Failed Experiments
My experiment with NaNoWriMo fizzled. As I should have anticipated, overnight guests and other holiday doings curtailed my time on the computer. And my first attempt at generating word count was a discouraging dud. I squeezed out less than 2000 words that were nothing like coherent narrative but rather a collection of names, and phrases of description and lists of potential actions and plot twists. It would have made more sense as a bulleted list than as a story. And of all things to get hung up on, I spent hours trying to settle on a name for my protagonist and could or would not be satisfied. I could not get emotionally attached to the character without giving her a name resonating with my vision of her. I was reminded once again of the loss of my collection of baby name books which aided me in this task in the past. I tried using the phone book but that was only of moderate help for the support cast.
So I essentially gave up on the contest and went back to working on creating my web page. I had spent most of the week my in-laws were gone designing Joywrite with the Geocites online page builder but I was increasingly dissatisfied with it. Aside from the fact I had to be online to work with it and did not want to waste my online time that way, it would not let me do things I wanted to do and the ‘text boxes’ seemed to be limited to less than 1000 words so that longer essays and stories would have to have multiple pages created for them and then be linked together with forward and back links. A hassle I did not want to commit to.
When I complained to my husband about it he encouraged me to experiment with Selida, a WYSIWYG he had downloaded a few weeks previous. And he proved to me that a page created with Selida could hold indefinite text content and could be uploaded and linked to the other pages already existing. But the look of the pages I had created online could not be duplicated in Selida nor could pages created in either be edited in the other. It was important to me that the site have a coherent look. So another experiment was failing on me.
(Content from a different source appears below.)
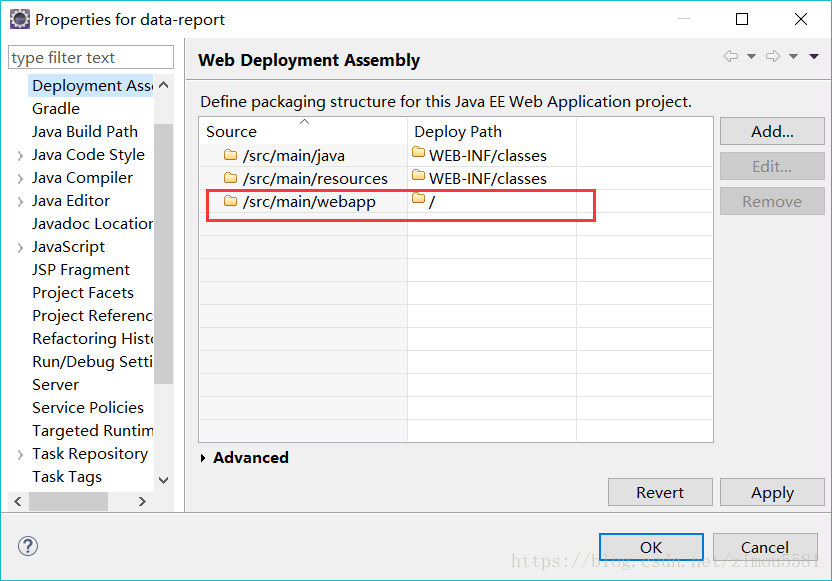Click the /src/main/java folder icon

point(230,155)
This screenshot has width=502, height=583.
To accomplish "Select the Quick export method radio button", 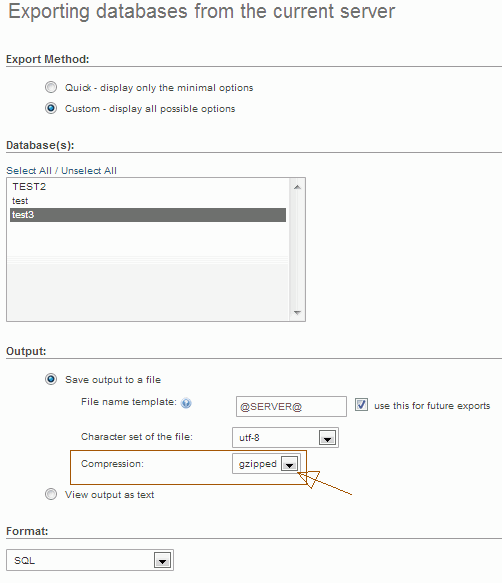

I was intimidated by Selida as I am by any new application but more so when it involves having to work with actual code. Selida is not as sophisticated a WYSIWYG as I remember FrontPage to have been in 98. The user interface and the help files are not as friendly to a non-tech savvy word wright. But I took my husbands advice and started playing with it. And before I knew it I was learning my way around the code. Not so that I could write it in any fashion but I was beginning to comprehend the purpose of certain elements. It was a language after all and I do know language. They even call it syntax--certain code elements that is. I played with templates of pages created by Selida by changing colors and sizes of tables and fonts, inserting and deleting using the WYSIWYG design mode and then studying the code to see what had been added or subtracted. In the process I created a look I liked.
I even went into the minimal Paint program on the computer to create my own graphics--logos and buttons. And then I got very brave and started with a new blank document and tried to recreate from scratch the look I had cobbled together by manipulating the template created by someone else. I wanted to do this because I had already begun to notice that all the cutting and pasting had left behind straggling bits of code that no longer served a purpose and they offended my sensibilities. I was surprised at how easy it was. It took me only minutes to recreate what had taken me several all night sessions at the computer to learn to do. And once I had a working template it became a simple task to insert the text of the already existing essays, stories and poems and create the links to knit the site together. And once I had reached a point where it was ready for a test drive online, I decided that I might as well go ahead and get Joyread ready to go first so that I could post them simultaneously with all the links woven in and thus existing in the templates that will be used to produce new content pages for the sites. A little extra work now will save a lot of tedious fixing and tweaking later and will leave me free to focus on the content creation which is my original passion. I expect to be posting both sites within a few days.